Source: BBC Asian Network

A Hindu family facing deportation to Afghanistan say they fear religious persecution by the Taliban if they are forced to return.

Arti Kumar says she fled the country in September 2007 with her two sons, Akash and Ravi, because they had been targeted by the Taliban.

Ms Kumar claimed asylum upon arrival in the UK and was moved to Middlesbrough.

She has now been told by the UK Border Agency that they do not have the right to remain here and must go back.

She says: “I’d rather die here than go back and be killed. I’ve got nothing to go back for or to.”

The family say they decided to leave after a Taliban guard attacked older son Ravi, then aged 17, hitting him on the head with a rifle. The assault left him brain damaged.

They sold the family textile business to raise money to pay an agent to take them out of Afghanistan. But they were told he could only take three of them.

Ms Kumar says: “I haven’t heard from my husband Ram – he stayed behind. It’s been three years.”

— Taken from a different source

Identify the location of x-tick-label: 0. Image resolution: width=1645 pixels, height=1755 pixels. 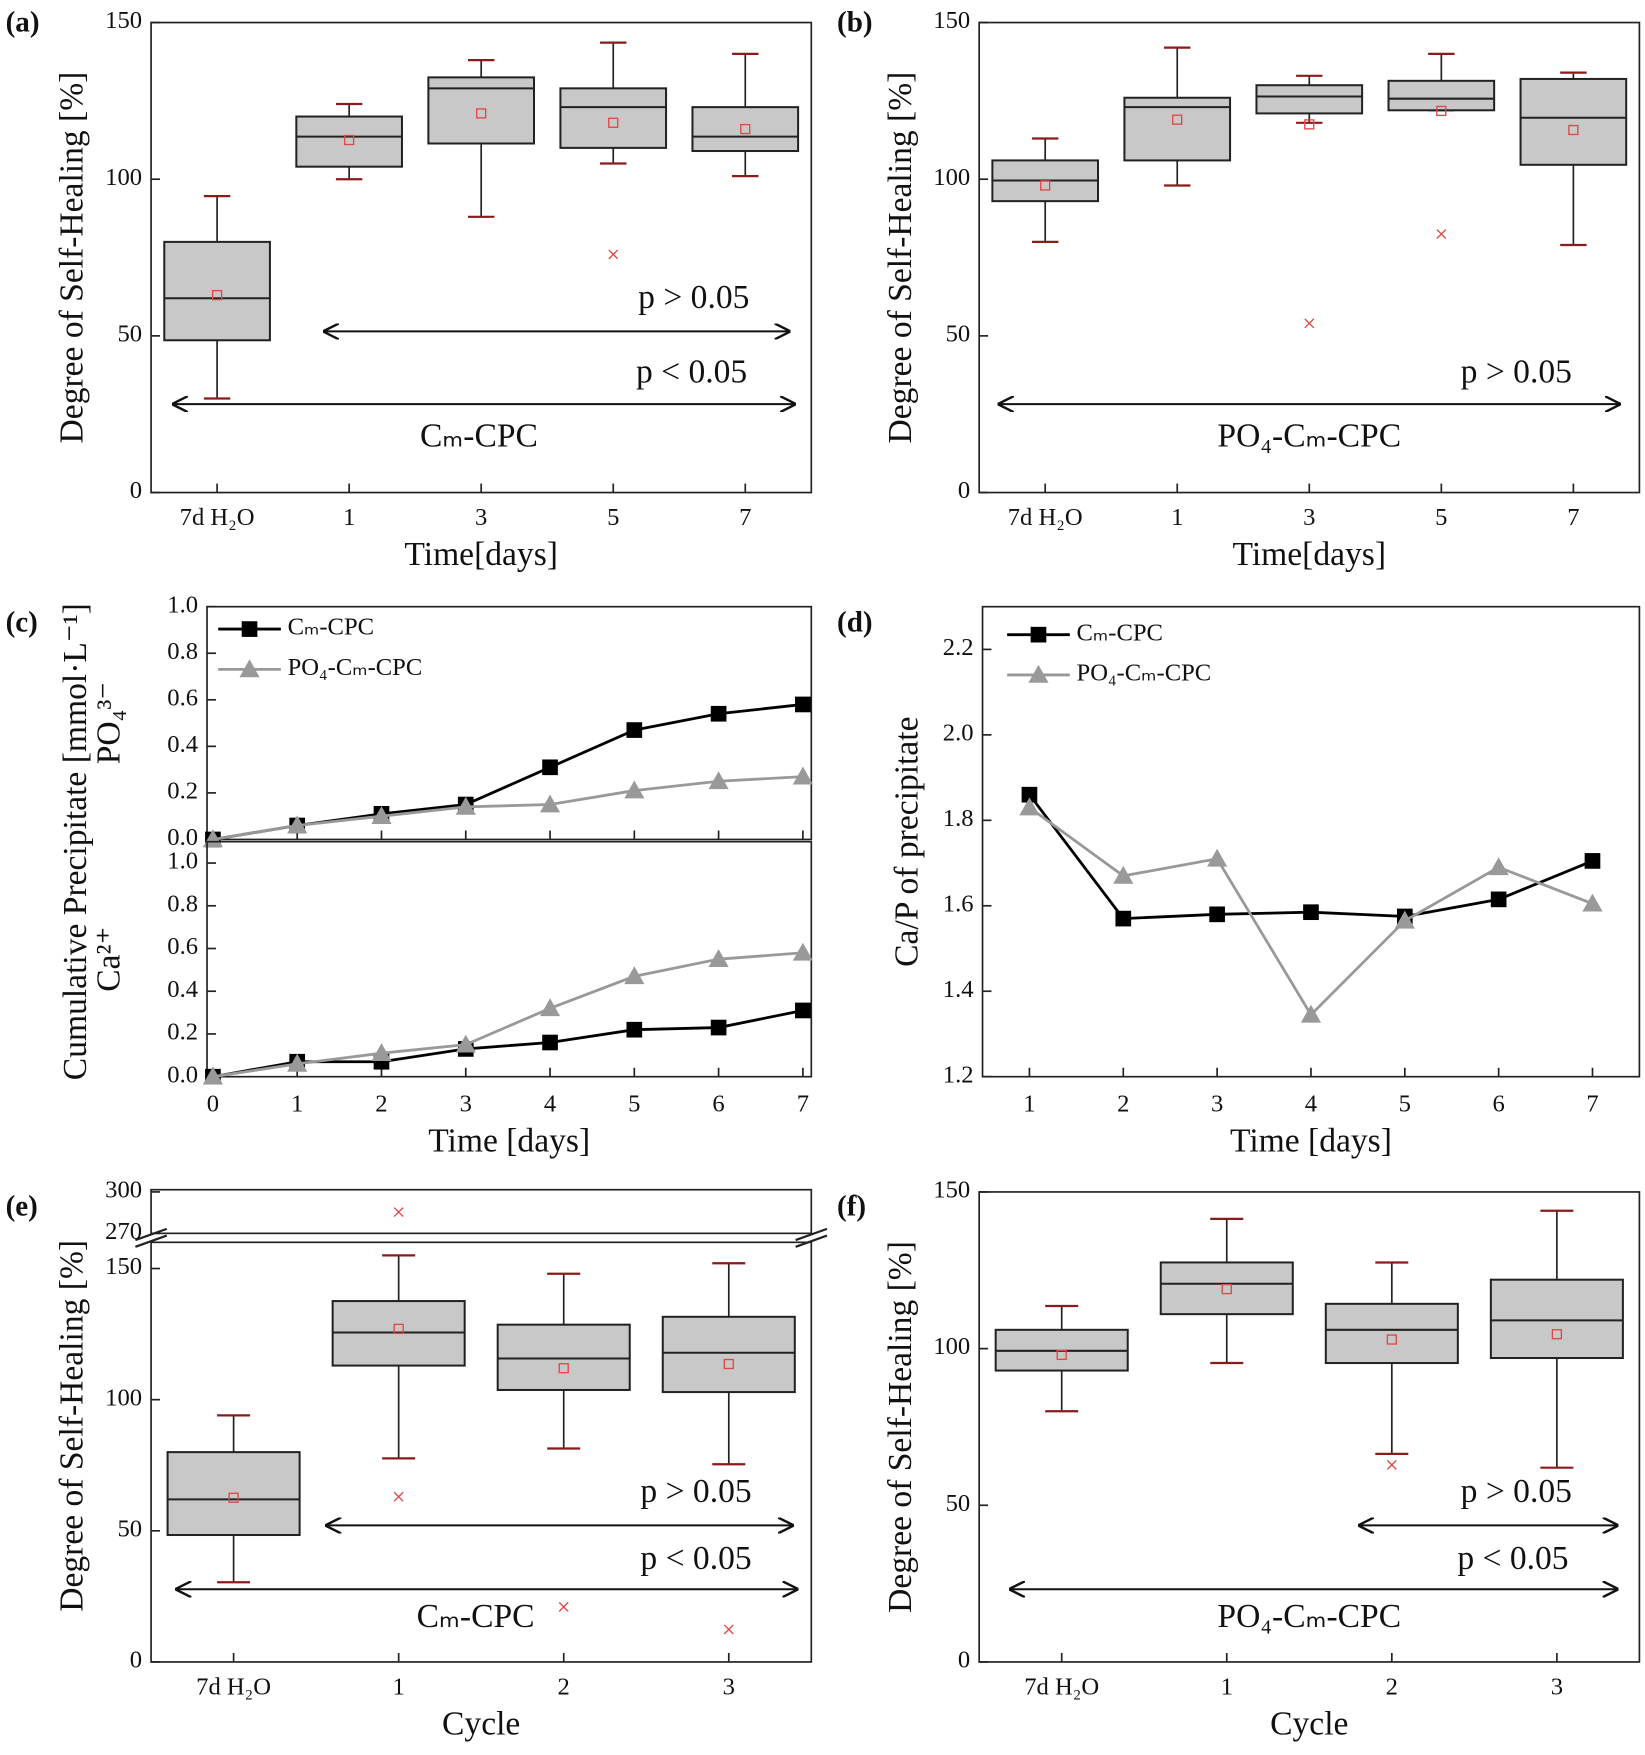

She also believes her 16-year-old daughter Rekha was abducted by the Taliban. She has never been found.

“We looked for her for two years. Then my son was attacked. I’m so stressed, I don’t know what to do. And now this deportation.”

They believe that their lives will be in danger if they are forced to return.

Akash, 18, says: “People over there, Muslim people, no offence to anyone but they don’t like Hindus. They don’t want us to follow our religion they just want us to convert.”

Arti Kumar and Sons

The family received a letter from the UK Border Agency last month which said that their asylum status had been removed and that they should leave their accommodation as they were no longer entitled to any benefits.

They are being supported by the Hindu Cultural Society in North Ormesby in Middlesbrough. The president, Krishan Kumar Nath says he cannot understand the UKBA’s decision to deport them.

He says: “The only reason I think they are being deported is that when Arti Kumar had her initial hearing at the Special Immigration Appeals Centre, she went without any legal representation and she does not speak English.”

Mr Nath has now instructed new lawyers on behalf of the family, and has made another application for asylum.

The Hindu Cultural Society has also started a petition for the family.

Mr Nath added: “How can they go there when we are sending thousands of forces there to keep peace in Kabul? There is no peace, how can they send this innocent family there?”

In a statement the UKBA’s deputy director for Northumbria, said: “Ms Kumar’s case has been carefully considered by both the UK Border Agency and the courts and she has been found not to have a right to remain here. She has submitted further representations and these will be reviewed by the UK Border Agency prior to any removal.”